Figure 1. (a, c) Mean surface temperature (units: ℃) and (b, d) surface specific humidity (units: g kg- 1). The shaded and dashed line in (a) and (b) denote initial conditions from ECMWF and NCEP, respectively. The color dots represent surface observations.
It also can be seen that the specific humidity of both GMs data shows a similar characteristic over south China, and its distribution is consistent with the surface temperature and local topographic characteristics. For example, the high specific humidity is consistent with the low temperature, especially over the mountainous regions. Both ICs show a decreasing trend from the SCS to the inland with three lower water vapor centers over Jiangxi (JX) and Hunan (HN) Provinces and the PRD regions. However, the NCEP initialization provides a dryer environment than ECMWF does over south China, especially over the PRD regions. The general surface specific humidity over the LG is about 15 g kg-1 by NCEP, while that by the ECMWF reaches about 16-17 g kg-1 over this region. The ECMWF shows an overestimation of the water vapor over south China, while the NCEP presents a more consistent distributions of the water vapor over south China. Both ICs underestimate the high coverage of water vapor over the PRD regions. The observations show a high water vapor center over this region, while the ICs present an opposite low water vapor center over the PRD.

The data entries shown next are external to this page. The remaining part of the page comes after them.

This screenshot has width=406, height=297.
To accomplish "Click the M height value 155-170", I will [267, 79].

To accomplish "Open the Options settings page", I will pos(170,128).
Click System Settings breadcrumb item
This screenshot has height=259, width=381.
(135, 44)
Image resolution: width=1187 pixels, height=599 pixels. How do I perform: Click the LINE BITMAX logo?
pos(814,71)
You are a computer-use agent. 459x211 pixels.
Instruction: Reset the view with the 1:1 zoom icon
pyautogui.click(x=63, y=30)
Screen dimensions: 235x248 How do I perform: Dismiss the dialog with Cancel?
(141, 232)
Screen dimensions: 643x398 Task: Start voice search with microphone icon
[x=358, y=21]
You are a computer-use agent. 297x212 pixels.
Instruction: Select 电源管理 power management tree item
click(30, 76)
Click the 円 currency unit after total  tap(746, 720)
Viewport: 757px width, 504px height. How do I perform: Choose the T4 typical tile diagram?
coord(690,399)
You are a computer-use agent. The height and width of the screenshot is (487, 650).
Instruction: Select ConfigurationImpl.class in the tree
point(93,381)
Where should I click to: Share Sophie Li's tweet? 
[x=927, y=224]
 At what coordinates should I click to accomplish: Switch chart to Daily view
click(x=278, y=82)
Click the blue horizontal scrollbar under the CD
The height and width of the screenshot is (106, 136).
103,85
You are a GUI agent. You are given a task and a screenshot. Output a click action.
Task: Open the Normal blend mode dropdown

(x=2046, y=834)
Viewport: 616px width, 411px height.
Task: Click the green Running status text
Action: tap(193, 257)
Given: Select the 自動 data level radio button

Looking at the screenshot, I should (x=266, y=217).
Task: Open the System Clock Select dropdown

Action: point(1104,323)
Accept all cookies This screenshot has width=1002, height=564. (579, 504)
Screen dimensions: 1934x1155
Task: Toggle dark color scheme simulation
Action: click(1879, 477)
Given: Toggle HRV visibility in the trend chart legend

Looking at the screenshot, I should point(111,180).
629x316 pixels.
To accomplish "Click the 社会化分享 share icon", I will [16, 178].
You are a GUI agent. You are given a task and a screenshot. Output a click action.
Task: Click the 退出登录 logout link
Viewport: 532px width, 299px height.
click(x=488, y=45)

Note that warm and wet background is favorable for the formation of precipitation, which may cause extreme precipitation over this region, e.g., the extreme precipitation over Zengcheng district of Guangzhou on 7 May 2017. The 3-h accumulated rainfall in Xintang Town of Zengcheng reaches 382.6 mm, breaking the historical maximum of 3-h accumulated rainfall in Guangdong Province. However, none of the NWP models could predict this extreme precipitation, and both the GFS models show an underestimation of the surface temperature at about 3-4 degree over this region. As shown in Fig. 2, the surface temperature given by both ICs of NCEP and ECMWF generally show extreme cold biases over south China, especially over the PRD region. It reaches more than 30℃ in observations whereas it is less than 23℃ in the ICs. The vertical profile of temperature by both GMs, however, exhibits no significant bias in Hong Kong (Fig. 3), which is located over the south of the PRD regions.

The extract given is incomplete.